---- Passage provided

Professing Vows

Professing Vows

By | 2016-09-27T15:50:18+00:00 September 27, 2016|Discipleship, Liturgy, Virtue & Moral Life, Vocation|

I would wager that Chapter 7 in the Book of Numbers is not high on the prayerful reading list for those preparing for marriage or religious vows. This rather dry chapter describes the offerings of the leaders of the twelve tribes of Israel when Moses was anointing, consecrating, and dedicating the altar at Mount Sinai.

The one who presented his offering on the first day was Nahshon, son of Amminadab, of the tribe of Judah. His offering consisted of one silver plate weighing a hundred and thirty shekels and one silver basin weighing seventy shekels according to the sanctuary shekel, both filled with bran flour mixed with oil for a grain offering; one gold cup of ten shekels’ weight filled with incense; one bull from the herd, one ram, and one yearling lamb for a burnt offering; one goat for a purification offering; and two bulls, five rams, five he-goats, and five yearling lambs for a communion sacrifice. This was the offering of Nahshon, son of Amminadab. (Nm 7:12–17)

Each day, the leader of a different tribe presents this same offering. The identical listing of offerings is spelled out in full twelve times and then concludes with a summary list that tabulates the items given on those twelve days. It is precisely this repetition of the entire offering presented individually by each tribe that highlights three important aspects of marriage and religious vows.

First, in both religious and marriage vows, we speak the entire formula of the vows individually. This is different from almost every other profession in the Church. At baptism, at our renewal of our baptismal promises at Easter, and at confirmation, we respond to the questions of faith with the simple affirmation “I do.” Likewise, during the ordination rite, candidates respond to the questioning by the bishop with “I do.” When we pray the Creed at Mass, we profess our faith by means of a complete formula, but this profession is recited communally, which differs from marriage and religious vows.

--------

Set tasks>
**a)** Copy out the part of the article on professing vows that opens with the words containing "The one who" and closes with "Amminadab. (Nm 7:12–17)".
**b)** The article on professing vows names occasions when people respond with a simple "I do." List every one.

---- Collected material

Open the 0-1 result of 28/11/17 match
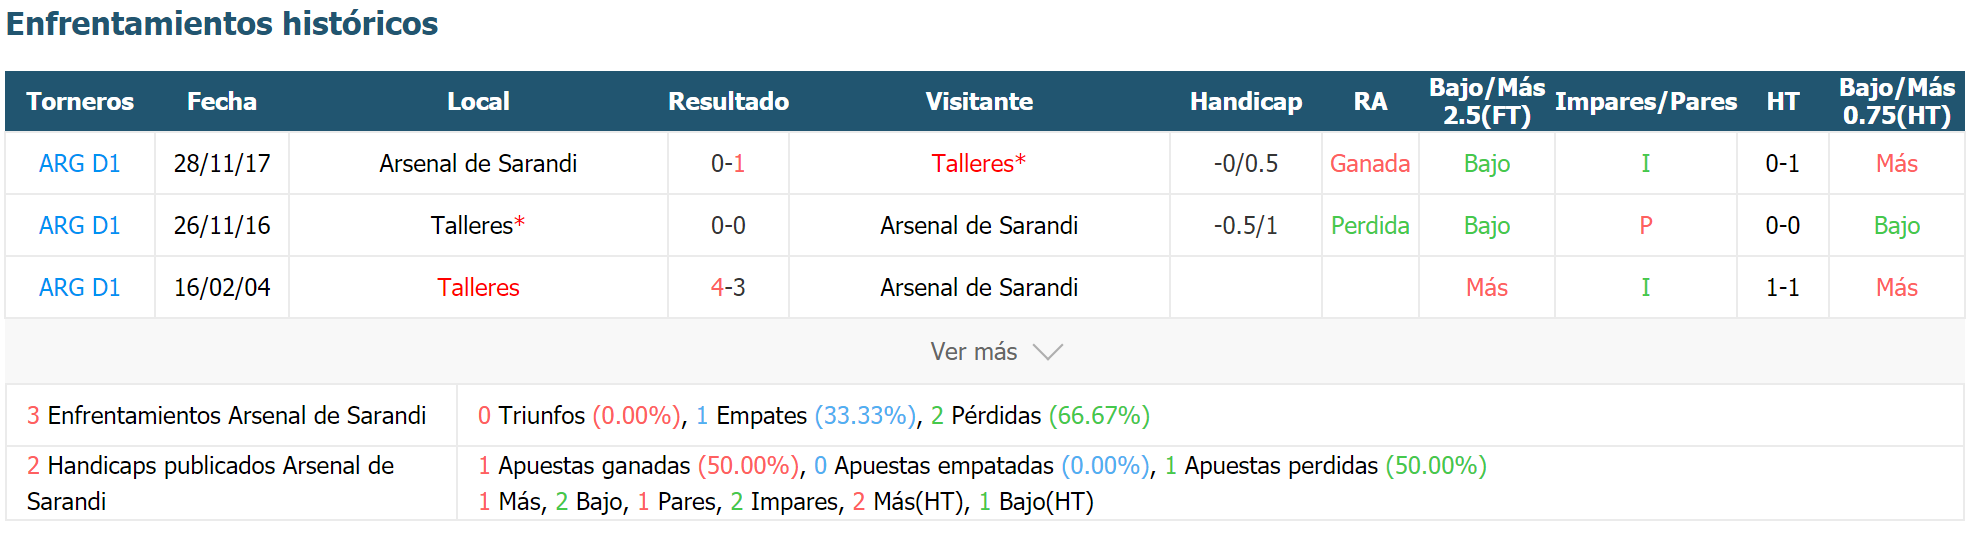Image resolution: width=1977 pixels, height=537 pixels. coord(728,163)
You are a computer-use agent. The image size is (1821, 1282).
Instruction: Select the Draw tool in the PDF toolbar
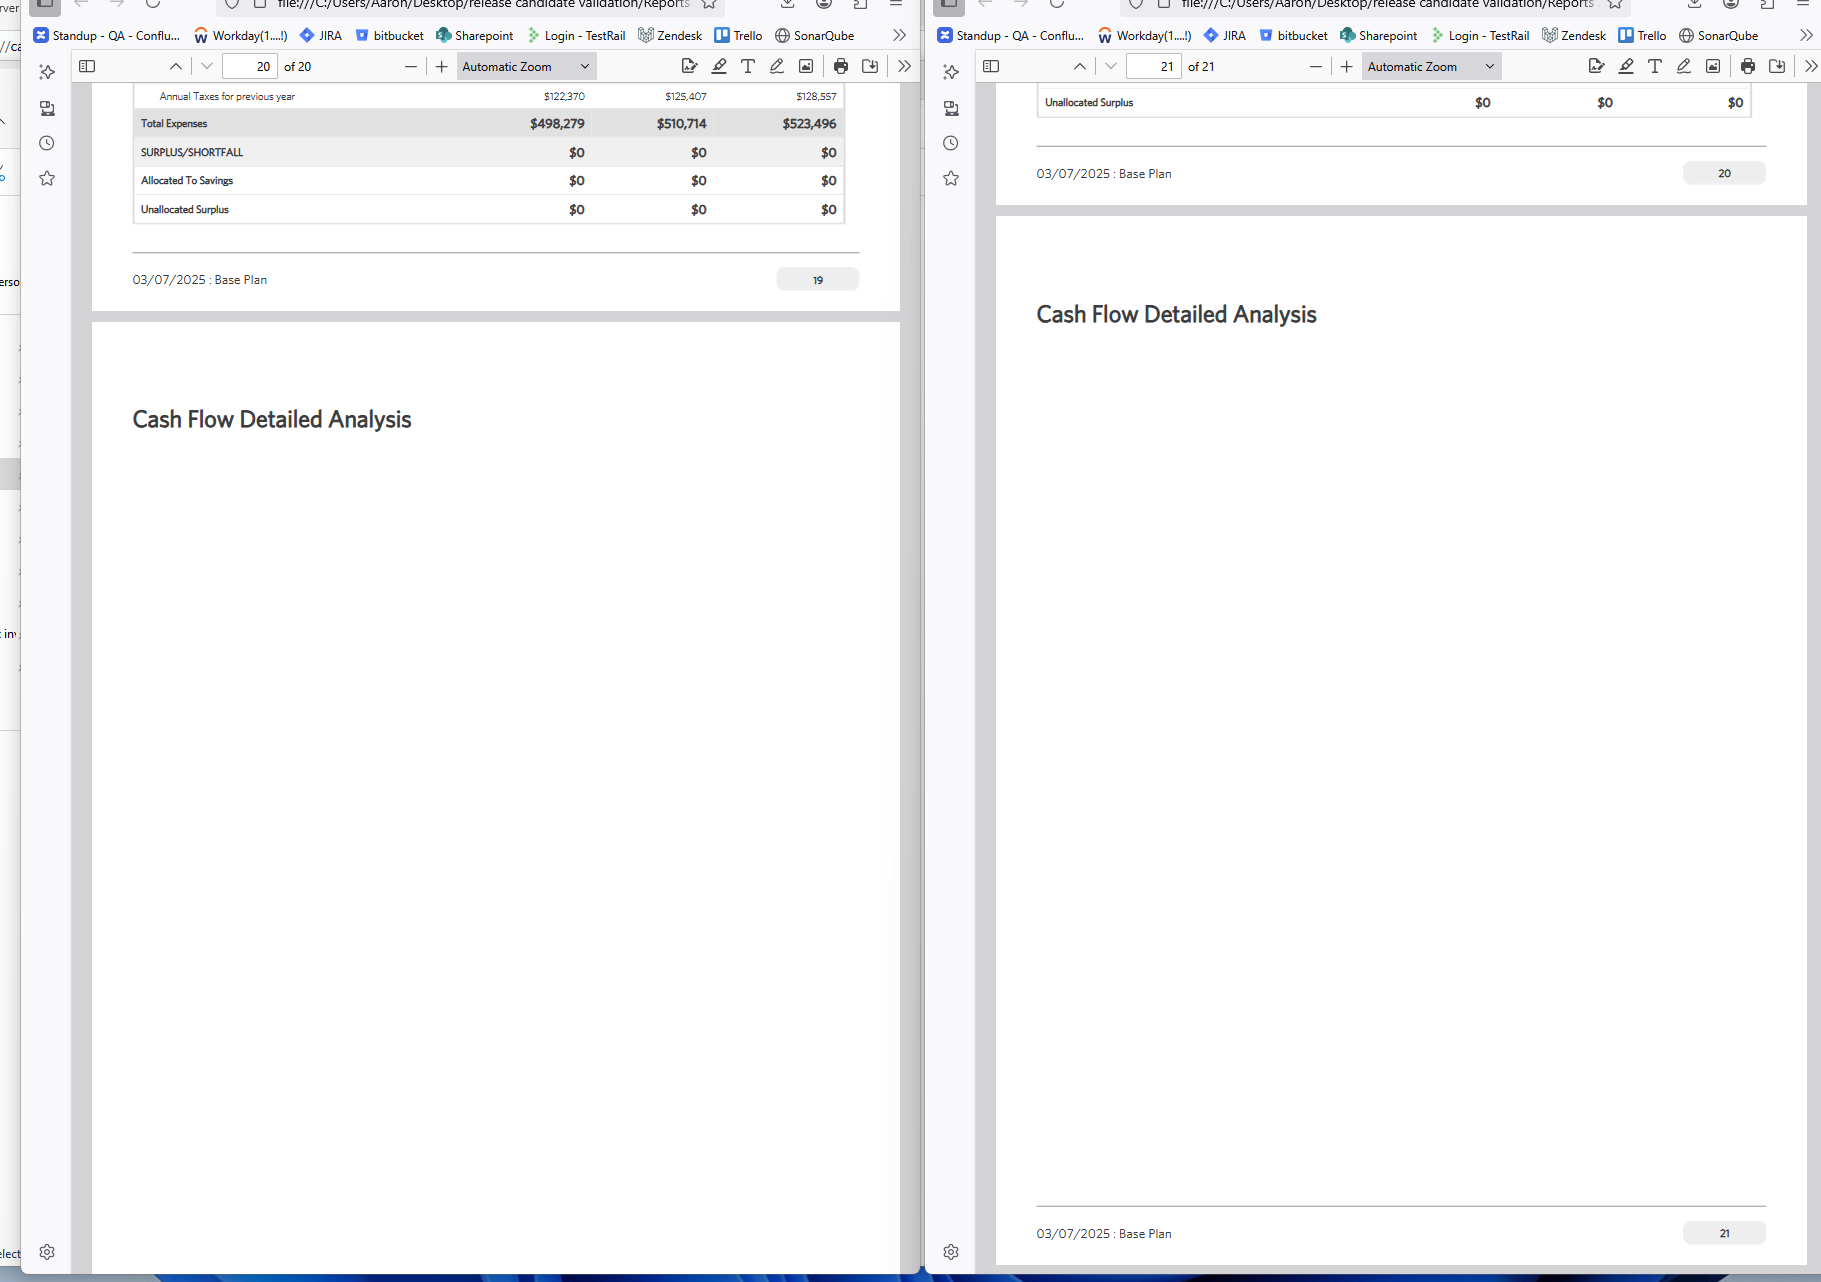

--------

Answers per task>
**a)**
The one who presented his offering on the first day was Nahshon, son of Amminadab, of the tribe of Judah. His offering consisted of one silver plate weighing a hundred and thirty shekels and one silver basin weighing seventy shekels according to the sanctuary shekel, both filled with bran flour mixed with oil for a grain offering; one gold cup of ten shekels’ weight filled with incense; one bull from the herd, one ram, and one yearling lamb for a burnt offering; one goat for a purification offering; and two bulls, five rams, five he-goats, and five yearling lambs for a communion sacrifice. This was the offering of Nahshon, son of Amminadab. (Nm 7:12–17)

**b)**
- Baptism
- The renewal of baptismal promises at Easter
- Confirmation
- The ordination rite